Textes applicables (extraits)
- Article L. 1234-9 – Droit à l’indemnité de licenciement
- Article R. 1234-1 – Montant minimal de l’indemnité légale
- Article R. 1234-4 – Ancienneté et calcul
- Article L. 1234-5 – Indemnité conventionnelle plus favorable
- Article L. 1235-3 – Indemnité pour licenciement sans cause réelle et sérieuse (ne pas confondre)
À retenir :
- Le calcul des indemnités de licenciement économique repose sur le salaire de référence (moyenne 12 ou 3 mois) et l’ancienneté.
- L’indemnité conventionnelle prime si elle est plus favorable.
- Les primes régulières et avantages en nature doivent être inclus.
- En cas d’erreur, contestez dans les 12 mois.
- Faites-vous assister par un avocat expert pour maximiser votre indemnité.
Foire aux questions
1. Quel est le montant minimum de l’indemnité de licenciement économique en 2026 ?
1/4 de mois par année pour les 10 premières années, puis 1/3 de mois par année au-delà. Exemple : 10 ans d’ancienneté, salaire 2000 € → 5000 €.
2. Mon employeur peut-il ne pas me verser l’indemnité conventionnelle ?
Non, si elle est plus favorable, elle s’applique automatiquement. Vous pouvez exiger le calcul conventionnel.
3. Les heures supplémentaires sont-elles prises en compte ?
Oui, si elles sont régulières et mentionnées sur les bulletins de paie.
4. Comment calculer l’ancienneté en cas de suspension de contrat ?
Les périodes de maladie, accident du travail, congé maternité sont assimilées à du travail effectif.
5. Que faire si je reçois une indemnité trop faible ?
Envoyez une réclamation écrite à l’employeur.
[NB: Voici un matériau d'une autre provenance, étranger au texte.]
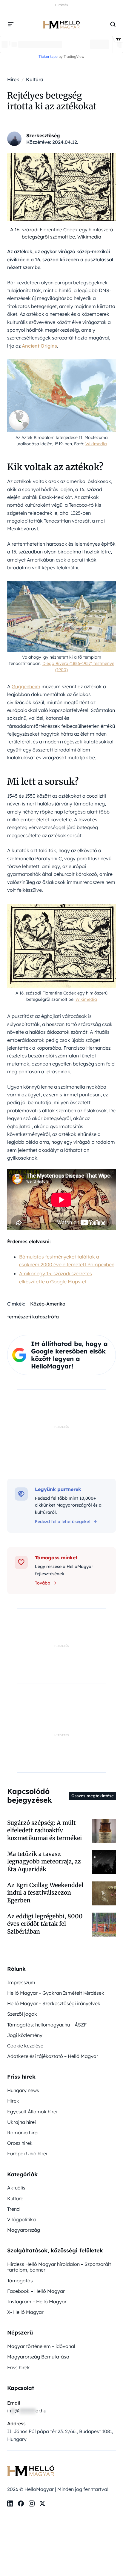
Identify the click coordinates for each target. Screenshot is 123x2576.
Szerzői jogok (22, 2014)
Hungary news (23, 2090)
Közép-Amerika (47, 1304)
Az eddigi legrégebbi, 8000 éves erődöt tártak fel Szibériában (45, 1924)
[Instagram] (32, 2503)
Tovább (42, 1583)
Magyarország (23, 2230)
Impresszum (21, 1982)
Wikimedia (96, 443)
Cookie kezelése (25, 2046)
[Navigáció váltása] (10, 24)
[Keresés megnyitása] (113, 24)
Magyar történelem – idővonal (41, 2346)
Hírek (13, 2101)
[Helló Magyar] (61, 24)
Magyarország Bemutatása (38, 2357)
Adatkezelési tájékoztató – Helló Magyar (52, 2056)
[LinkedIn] (10, 2503)
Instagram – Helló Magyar (37, 2302)
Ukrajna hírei (21, 2122)
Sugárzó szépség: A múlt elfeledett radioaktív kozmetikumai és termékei (44, 1830)
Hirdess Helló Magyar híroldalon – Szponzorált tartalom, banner (59, 2267)
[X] (42, 2503)
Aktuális (16, 2188)
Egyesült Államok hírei (32, 2112)
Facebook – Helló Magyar (36, 2291)
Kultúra (15, 2198)
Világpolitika (21, 2219)
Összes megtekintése (92, 1795)
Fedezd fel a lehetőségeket (63, 1521)
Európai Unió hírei (27, 2154)
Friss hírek (18, 2367)
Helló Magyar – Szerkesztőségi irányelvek (53, 2003)
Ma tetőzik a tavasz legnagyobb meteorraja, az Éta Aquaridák (44, 1861)
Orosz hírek (20, 2143)
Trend (13, 2209)
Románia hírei (23, 2133)
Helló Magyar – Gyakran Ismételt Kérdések (55, 1993)
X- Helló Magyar (25, 2312)
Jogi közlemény (24, 2035)
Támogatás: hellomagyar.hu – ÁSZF (47, 2025)
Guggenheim (26, 686)
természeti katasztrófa (33, 1317)
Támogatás (20, 2281)
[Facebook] (21, 2503)
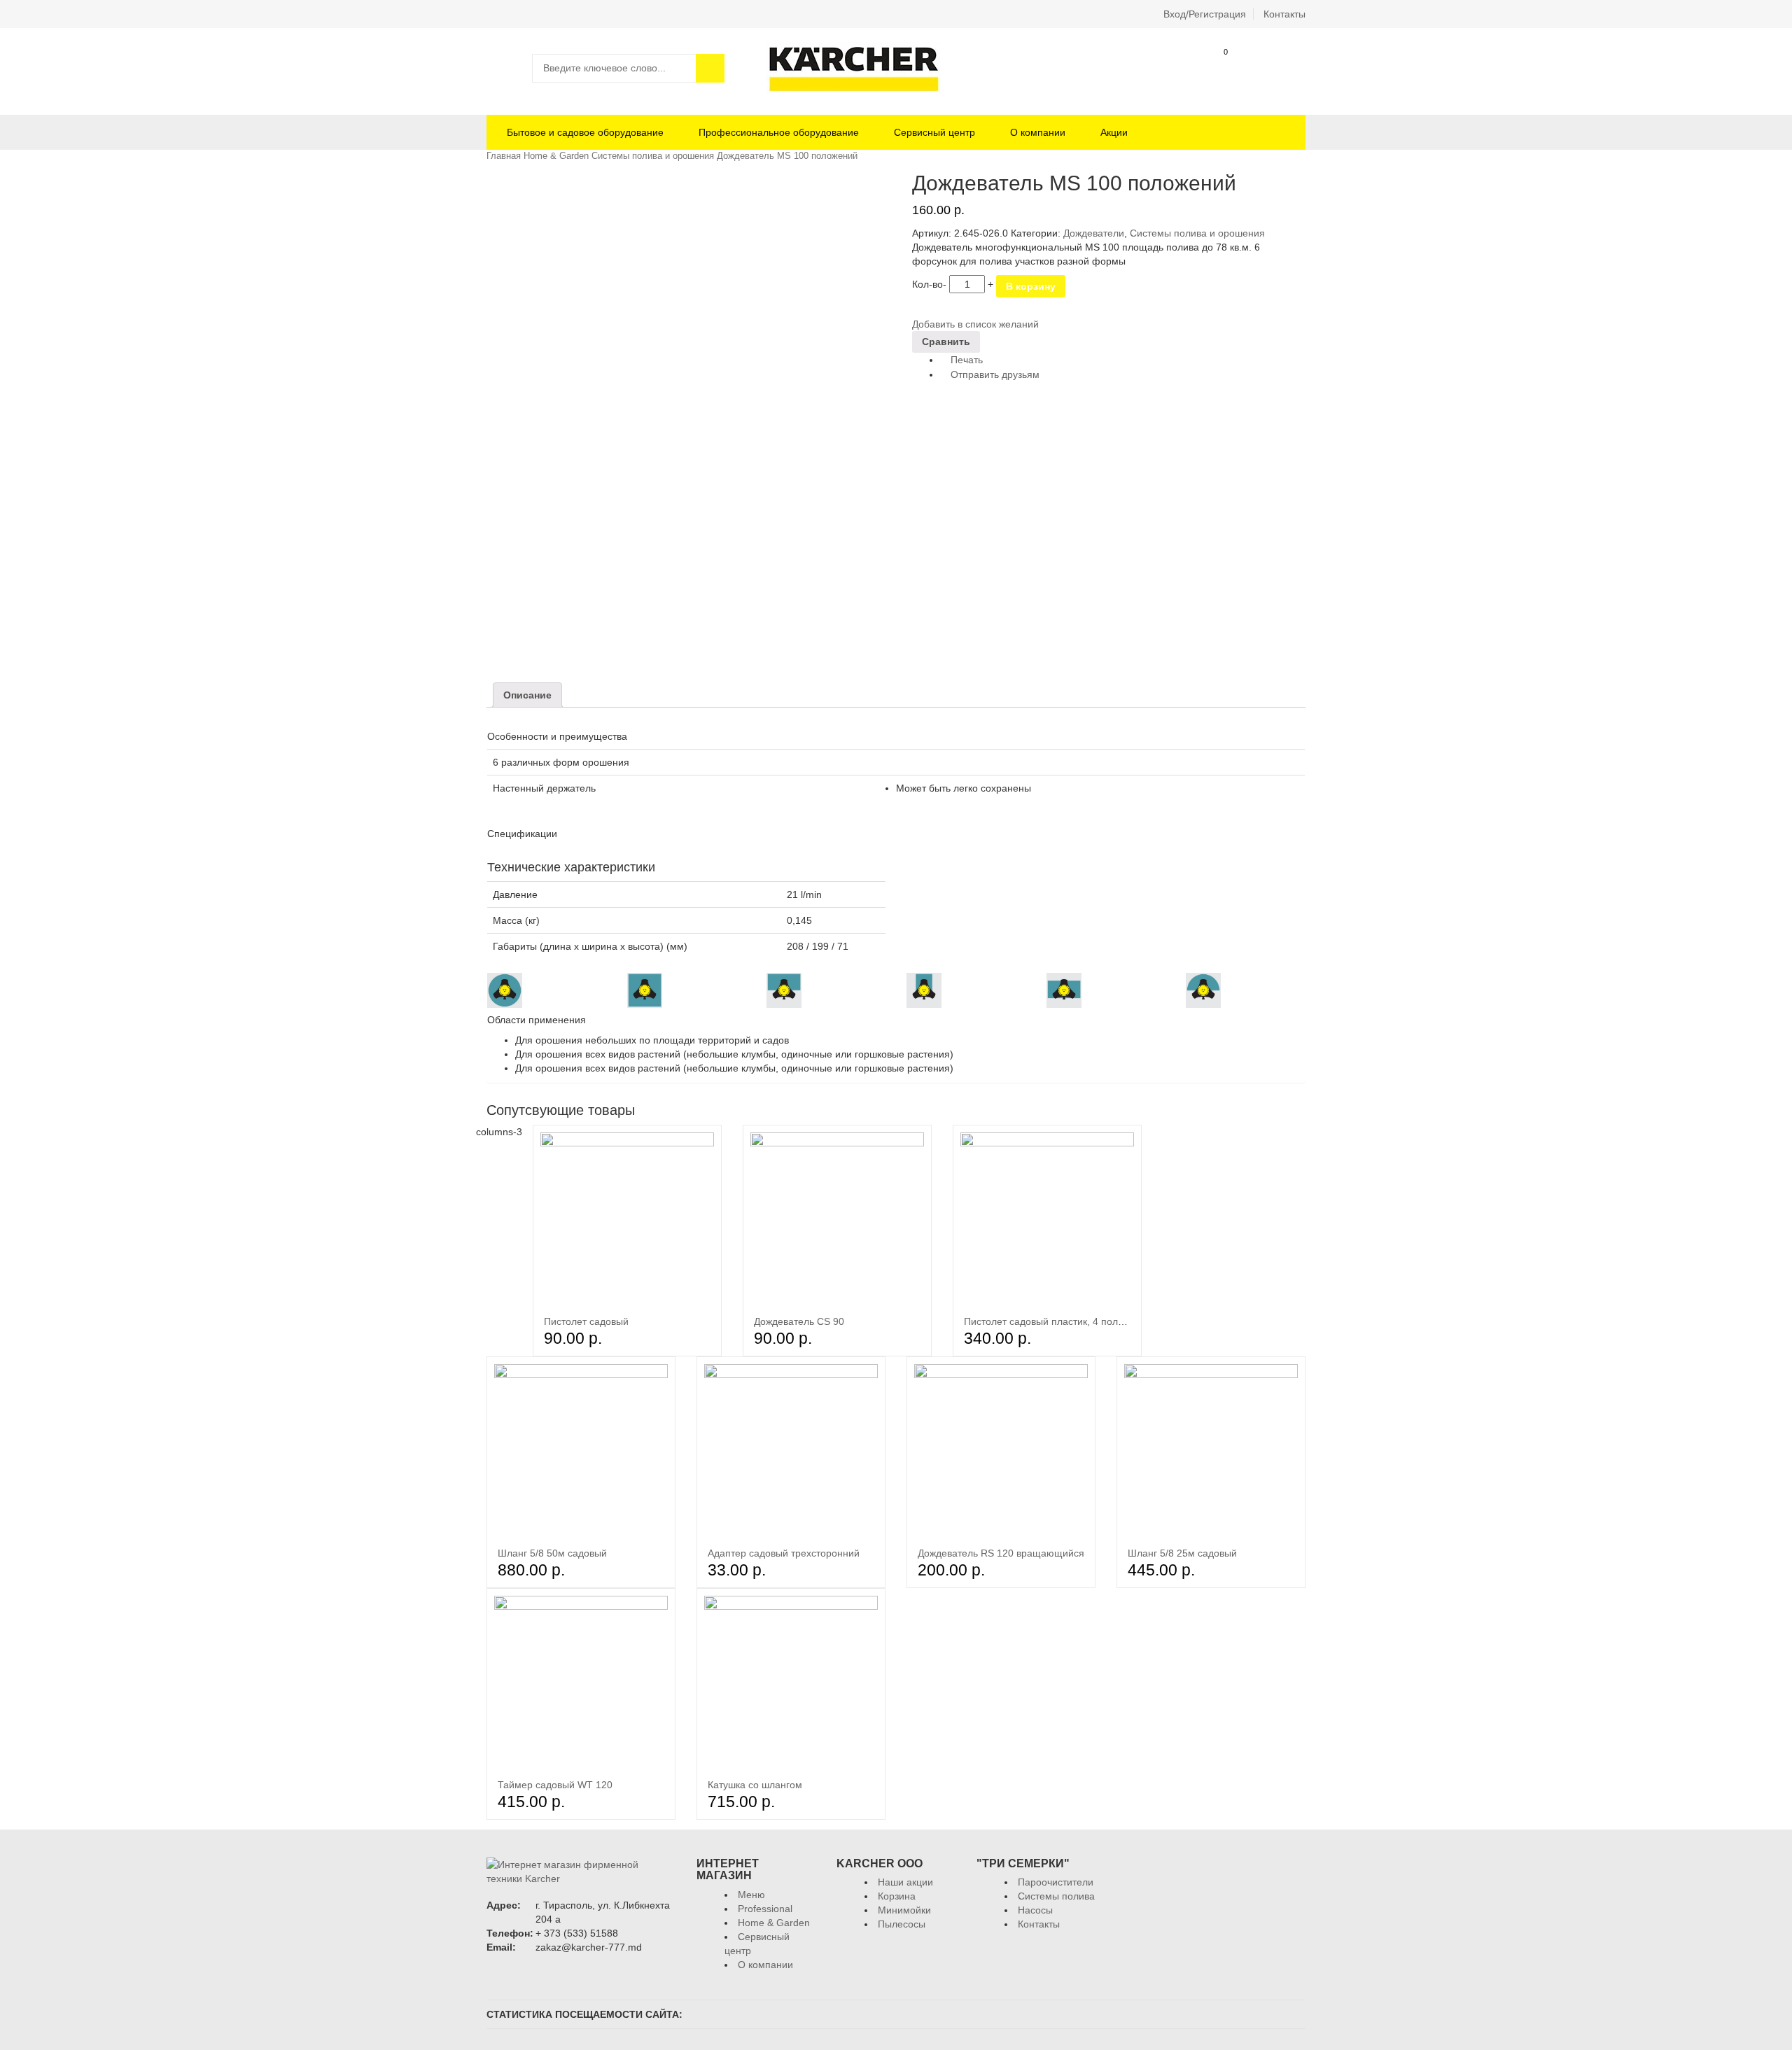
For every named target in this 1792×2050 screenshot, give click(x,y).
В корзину (1031, 286)
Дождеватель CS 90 (799, 1321)
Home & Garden (556, 155)
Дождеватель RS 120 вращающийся (1001, 1553)
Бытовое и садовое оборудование (584, 132)
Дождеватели (1093, 233)
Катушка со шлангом (755, 1784)
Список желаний (1253, 67)
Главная (503, 155)
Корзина (1214, 67)
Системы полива (1056, 1896)
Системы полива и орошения (653, 155)
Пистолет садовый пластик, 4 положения (1058, 1321)
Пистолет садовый (586, 1321)
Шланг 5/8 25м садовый (1182, 1553)
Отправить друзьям (994, 374)
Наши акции (905, 1882)
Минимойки (904, 1910)
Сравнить (1292, 67)
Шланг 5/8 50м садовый (552, 1553)
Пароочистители (1055, 1882)
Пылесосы (901, 1924)
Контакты (1285, 14)
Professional (765, 1908)
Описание (527, 695)
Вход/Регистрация (1204, 14)
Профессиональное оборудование (779, 132)
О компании (1037, 132)
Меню (751, 1894)
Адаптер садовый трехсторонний (784, 1553)
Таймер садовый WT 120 (555, 1784)
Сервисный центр (934, 132)
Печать (965, 359)
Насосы (1035, 1910)
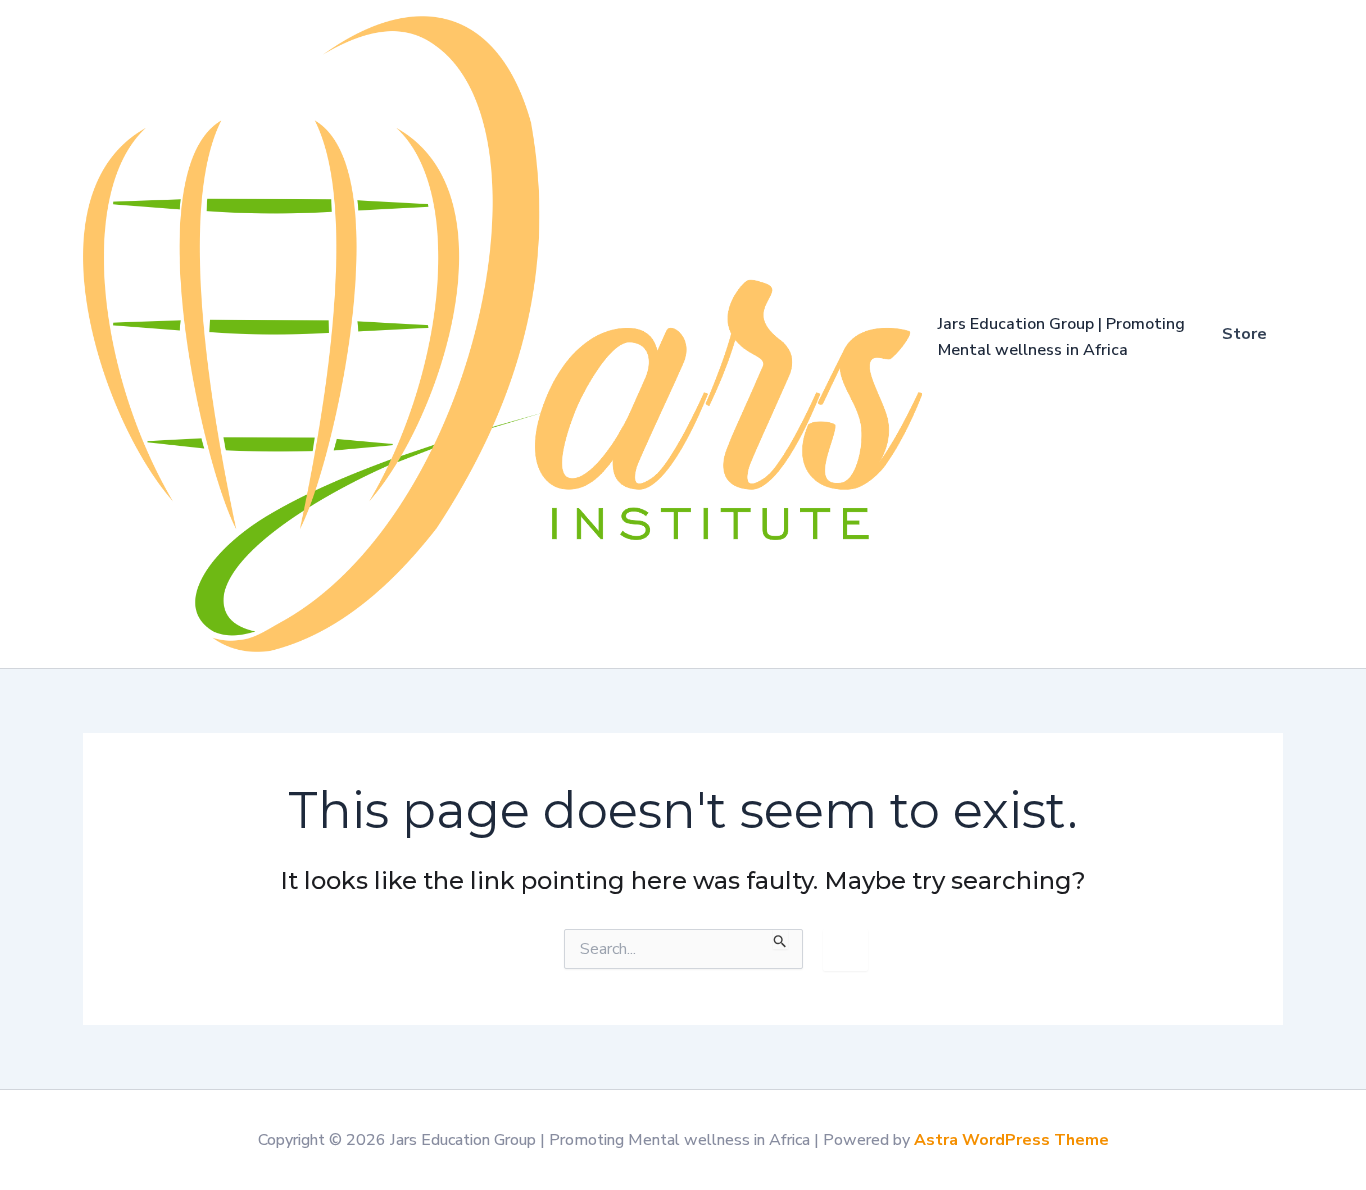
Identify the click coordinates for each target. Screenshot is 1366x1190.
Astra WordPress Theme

En l’absence de réponse, saisissez les Prud’hommes dans les 12 mois.
6. L’indemnité de licenciement économique est-elle imposable ?
Elle est exonérée d’impôt dans la limite de 2 fois le PASS (plafond annuel de la Sécurité sociale) ou 50 % du montant, dans la limite de 6 PASS.
7. Puis-je cumuler indemnité de licenciement et allocation chômage ?
Oui, l’indemnité de licenciement n’est pas déduite des allocations chômage, sous réserve des règles de différé d’indemnisation.
8. Un avocat est-il obligatoire pour contester mon indemnité ?
Devant le conseil de prud’hommes, non. Mais devant la cour d’appel, oui depuis 2026. Il est fortement conseillé d’être assisté dès le début.